**BRIEF:**
Find "Click Andrzej Wawryniuk presenter name at top" and "The width and height of the screenshot is (1523, 858)." in the records below. Copy the lines holding them and every line between, exactly, and no others.

(Collected data entries)
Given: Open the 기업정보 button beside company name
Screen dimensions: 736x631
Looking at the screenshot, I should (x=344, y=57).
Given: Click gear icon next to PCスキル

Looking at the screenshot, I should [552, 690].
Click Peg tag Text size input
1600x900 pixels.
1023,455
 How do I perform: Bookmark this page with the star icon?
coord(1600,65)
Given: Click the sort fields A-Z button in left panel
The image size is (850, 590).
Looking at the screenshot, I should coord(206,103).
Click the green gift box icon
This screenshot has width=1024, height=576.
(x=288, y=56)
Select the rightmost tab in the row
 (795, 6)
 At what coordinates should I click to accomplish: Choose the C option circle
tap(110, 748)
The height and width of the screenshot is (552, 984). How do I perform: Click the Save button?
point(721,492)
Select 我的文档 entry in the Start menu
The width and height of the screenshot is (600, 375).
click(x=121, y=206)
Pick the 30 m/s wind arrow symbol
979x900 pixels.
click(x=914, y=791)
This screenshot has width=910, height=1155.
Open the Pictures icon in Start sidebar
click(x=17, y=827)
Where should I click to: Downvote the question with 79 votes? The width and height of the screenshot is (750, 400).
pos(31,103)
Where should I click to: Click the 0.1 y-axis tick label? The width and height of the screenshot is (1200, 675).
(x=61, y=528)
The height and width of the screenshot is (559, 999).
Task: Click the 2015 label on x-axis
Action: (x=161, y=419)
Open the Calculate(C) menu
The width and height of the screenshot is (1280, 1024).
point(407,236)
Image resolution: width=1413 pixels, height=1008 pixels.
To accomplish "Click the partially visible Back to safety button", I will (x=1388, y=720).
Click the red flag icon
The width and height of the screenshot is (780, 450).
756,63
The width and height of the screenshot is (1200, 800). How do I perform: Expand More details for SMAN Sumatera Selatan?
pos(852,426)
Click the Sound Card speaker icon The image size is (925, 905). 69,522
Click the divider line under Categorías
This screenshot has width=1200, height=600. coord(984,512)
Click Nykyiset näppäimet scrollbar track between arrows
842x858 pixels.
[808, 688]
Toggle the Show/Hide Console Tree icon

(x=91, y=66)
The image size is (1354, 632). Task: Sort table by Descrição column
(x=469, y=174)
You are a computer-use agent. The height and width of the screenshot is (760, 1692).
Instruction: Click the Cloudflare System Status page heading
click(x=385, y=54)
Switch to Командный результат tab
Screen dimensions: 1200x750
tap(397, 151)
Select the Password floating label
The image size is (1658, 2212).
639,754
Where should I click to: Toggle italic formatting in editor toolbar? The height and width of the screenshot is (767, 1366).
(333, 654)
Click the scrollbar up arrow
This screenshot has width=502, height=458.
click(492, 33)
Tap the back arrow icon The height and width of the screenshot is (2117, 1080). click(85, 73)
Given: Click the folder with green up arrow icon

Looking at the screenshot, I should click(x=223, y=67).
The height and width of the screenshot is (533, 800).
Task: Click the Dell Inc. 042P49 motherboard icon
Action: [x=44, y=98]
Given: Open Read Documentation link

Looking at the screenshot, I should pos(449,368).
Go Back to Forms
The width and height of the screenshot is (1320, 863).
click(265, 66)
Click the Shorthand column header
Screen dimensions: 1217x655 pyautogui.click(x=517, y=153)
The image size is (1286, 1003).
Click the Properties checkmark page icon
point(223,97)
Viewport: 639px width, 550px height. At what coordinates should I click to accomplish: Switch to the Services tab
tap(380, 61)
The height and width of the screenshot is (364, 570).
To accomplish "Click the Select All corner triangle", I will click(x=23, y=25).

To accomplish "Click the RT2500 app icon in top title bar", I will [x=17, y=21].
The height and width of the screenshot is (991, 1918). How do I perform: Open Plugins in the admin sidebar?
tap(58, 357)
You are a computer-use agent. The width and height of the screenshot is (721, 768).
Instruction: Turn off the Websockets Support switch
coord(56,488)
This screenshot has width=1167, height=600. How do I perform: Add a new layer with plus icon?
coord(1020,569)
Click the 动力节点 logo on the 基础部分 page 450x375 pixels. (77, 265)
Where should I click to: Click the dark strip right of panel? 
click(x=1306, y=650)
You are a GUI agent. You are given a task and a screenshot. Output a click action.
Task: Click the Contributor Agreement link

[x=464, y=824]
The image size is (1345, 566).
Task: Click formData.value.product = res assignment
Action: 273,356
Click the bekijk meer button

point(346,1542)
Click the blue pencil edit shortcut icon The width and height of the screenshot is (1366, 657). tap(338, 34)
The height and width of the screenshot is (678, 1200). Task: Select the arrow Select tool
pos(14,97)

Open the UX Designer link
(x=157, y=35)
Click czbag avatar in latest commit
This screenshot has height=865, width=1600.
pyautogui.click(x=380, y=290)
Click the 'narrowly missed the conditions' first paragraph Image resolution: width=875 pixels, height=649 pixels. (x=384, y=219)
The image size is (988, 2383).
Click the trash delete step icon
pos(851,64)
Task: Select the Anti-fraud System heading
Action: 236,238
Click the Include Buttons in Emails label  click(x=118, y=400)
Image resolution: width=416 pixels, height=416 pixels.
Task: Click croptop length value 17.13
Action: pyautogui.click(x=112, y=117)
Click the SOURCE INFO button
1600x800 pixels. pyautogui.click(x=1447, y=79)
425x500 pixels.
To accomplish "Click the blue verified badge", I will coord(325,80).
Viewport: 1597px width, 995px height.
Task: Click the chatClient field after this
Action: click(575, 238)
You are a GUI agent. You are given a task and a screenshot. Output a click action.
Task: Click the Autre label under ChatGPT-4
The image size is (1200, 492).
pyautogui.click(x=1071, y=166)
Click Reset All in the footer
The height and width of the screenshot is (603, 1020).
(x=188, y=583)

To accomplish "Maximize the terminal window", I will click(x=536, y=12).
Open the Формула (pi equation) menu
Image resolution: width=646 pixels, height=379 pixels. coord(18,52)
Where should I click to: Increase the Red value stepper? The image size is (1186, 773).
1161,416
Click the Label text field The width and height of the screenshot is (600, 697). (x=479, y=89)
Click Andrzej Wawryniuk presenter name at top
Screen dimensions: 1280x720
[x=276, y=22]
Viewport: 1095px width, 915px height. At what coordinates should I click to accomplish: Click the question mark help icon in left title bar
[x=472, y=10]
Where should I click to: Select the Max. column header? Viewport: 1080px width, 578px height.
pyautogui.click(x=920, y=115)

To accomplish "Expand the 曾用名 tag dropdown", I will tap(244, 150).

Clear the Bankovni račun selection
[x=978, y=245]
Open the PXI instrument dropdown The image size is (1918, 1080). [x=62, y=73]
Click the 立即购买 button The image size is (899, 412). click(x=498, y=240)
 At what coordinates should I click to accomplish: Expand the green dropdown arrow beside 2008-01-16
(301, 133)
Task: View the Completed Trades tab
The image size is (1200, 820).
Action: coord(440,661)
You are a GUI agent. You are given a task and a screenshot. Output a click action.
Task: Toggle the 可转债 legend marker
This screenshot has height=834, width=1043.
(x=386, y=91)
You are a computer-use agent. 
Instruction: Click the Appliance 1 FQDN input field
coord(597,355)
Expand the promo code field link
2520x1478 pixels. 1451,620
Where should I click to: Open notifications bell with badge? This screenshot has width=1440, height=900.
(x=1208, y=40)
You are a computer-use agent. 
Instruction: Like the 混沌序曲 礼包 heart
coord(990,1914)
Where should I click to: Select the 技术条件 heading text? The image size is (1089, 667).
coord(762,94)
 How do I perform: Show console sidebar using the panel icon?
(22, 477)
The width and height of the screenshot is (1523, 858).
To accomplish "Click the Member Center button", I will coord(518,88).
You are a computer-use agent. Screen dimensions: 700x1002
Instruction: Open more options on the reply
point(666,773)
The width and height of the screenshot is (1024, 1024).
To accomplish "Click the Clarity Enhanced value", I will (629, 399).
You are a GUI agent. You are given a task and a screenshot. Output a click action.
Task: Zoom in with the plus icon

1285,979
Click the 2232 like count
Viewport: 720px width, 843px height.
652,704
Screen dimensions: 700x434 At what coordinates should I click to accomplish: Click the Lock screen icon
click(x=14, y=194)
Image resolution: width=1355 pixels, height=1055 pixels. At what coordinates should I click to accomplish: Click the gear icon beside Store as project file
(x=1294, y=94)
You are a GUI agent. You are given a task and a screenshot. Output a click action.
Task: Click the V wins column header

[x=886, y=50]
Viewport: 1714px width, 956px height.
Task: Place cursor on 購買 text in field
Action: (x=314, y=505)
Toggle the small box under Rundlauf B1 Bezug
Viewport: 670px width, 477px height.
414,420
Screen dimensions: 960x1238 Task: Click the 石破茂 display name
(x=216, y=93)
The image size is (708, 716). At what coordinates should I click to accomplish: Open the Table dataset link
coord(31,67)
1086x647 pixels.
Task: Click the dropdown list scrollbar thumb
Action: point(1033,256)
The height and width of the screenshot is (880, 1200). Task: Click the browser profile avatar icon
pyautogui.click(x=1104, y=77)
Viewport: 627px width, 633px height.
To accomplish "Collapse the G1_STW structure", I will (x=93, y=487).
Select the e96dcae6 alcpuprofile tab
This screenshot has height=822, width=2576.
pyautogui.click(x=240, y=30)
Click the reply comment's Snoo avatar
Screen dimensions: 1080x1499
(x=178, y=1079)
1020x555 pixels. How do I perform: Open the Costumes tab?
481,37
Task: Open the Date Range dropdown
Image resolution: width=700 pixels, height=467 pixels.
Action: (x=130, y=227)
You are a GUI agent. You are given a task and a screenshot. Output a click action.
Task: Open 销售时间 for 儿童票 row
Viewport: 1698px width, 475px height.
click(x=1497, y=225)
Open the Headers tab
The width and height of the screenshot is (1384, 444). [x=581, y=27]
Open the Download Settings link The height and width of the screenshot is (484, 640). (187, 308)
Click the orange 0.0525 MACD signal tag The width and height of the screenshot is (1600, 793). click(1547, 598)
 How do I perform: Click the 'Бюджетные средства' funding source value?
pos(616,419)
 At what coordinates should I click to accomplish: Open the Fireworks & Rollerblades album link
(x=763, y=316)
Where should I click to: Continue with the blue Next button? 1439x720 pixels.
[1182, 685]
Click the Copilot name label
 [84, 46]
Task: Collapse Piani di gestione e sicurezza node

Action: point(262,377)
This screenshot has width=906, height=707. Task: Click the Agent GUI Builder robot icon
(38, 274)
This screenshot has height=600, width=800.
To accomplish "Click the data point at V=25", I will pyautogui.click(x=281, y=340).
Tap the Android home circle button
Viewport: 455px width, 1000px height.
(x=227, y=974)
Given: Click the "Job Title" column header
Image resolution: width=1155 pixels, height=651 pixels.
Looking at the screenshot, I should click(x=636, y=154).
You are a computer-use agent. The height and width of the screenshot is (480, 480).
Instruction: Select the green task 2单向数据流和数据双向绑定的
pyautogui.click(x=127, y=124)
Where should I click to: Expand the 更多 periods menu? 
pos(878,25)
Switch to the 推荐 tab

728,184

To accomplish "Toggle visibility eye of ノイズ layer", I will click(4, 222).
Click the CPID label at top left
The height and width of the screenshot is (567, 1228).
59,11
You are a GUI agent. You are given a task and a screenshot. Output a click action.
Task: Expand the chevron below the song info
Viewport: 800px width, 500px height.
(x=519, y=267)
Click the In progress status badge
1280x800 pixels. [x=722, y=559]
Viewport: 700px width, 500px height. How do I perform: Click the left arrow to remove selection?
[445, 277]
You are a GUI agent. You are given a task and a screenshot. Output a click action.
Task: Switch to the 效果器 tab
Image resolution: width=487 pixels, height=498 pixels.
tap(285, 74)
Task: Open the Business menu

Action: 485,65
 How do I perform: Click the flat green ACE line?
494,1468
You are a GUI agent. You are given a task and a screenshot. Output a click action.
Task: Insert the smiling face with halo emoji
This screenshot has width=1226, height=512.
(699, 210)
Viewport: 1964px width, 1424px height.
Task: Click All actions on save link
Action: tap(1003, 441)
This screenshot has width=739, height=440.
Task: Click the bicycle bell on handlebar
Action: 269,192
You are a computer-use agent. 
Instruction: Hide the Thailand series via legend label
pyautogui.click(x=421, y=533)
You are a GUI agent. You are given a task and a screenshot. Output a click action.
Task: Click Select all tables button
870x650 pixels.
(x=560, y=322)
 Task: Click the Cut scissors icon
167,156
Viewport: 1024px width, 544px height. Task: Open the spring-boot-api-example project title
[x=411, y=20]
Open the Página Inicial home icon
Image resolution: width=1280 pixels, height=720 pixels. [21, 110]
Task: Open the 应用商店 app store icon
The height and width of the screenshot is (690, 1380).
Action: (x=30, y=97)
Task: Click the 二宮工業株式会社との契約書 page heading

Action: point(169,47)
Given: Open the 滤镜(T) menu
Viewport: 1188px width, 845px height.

**ANSWER FOR THIS EXERCISE:**
Click Andrzej Wawryniuk presenter name at top
Screen dimensions: 1280x720
[x=276, y=22]
Viewport: 1095px width, 915px height. At what coordinates should I click to accomplish: Click the question mark help icon in left title bar
[x=472, y=10]
Where should I click to: Select the Max. column header? Viewport: 1080px width, 578px height.
pyautogui.click(x=920, y=115)

To accomplish "Expand the 曾用名 tag dropdown", I will tap(244, 150).

Clear the Bankovni račun selection
[x=978, y=245]
Open the PXI instrument dropdown The image size is (1918, 1080). [x=62, y=73]
Click the 立即购买 button The image size is (899, 412). click(x=498, y=240)
 At what coordinates should I click to accomplish: Expand the green dropdown arrow beside 2008-01-16
(301, 133)
Task: View the Completed Trades tab
The image size is (1200, 820).
Action: coord(440,661)
You are a GUI agent. You are given a task and a screenshot. Output a click action.
Task: Toggle the 可转债 legend marker
This screenshot has height=834, width=1043.
(x=386, y=91)
You are a computer-use agent. 
Instruction: Click the Appliance 1 FQDN input field
coord(597,355)
Expand the promo code field link
2520x1478 pixels. 1451,620
Where should I click to: Open notifications bell with badge? This screenshot has width=1440, height=900.
(x=1208, y=40)
You are a computer-use agent. 
Instruction: Like the 混沌序曲 礼包 heart
coord(990,1914)
Where should I click to: Select the 技术条件 heading text? The image size is (1089, 667).
coord(762,94)
 How do I perform: Show console sidebar using the panel icon?
(22, 477)
The width and height of the screenshot is (1523, 858).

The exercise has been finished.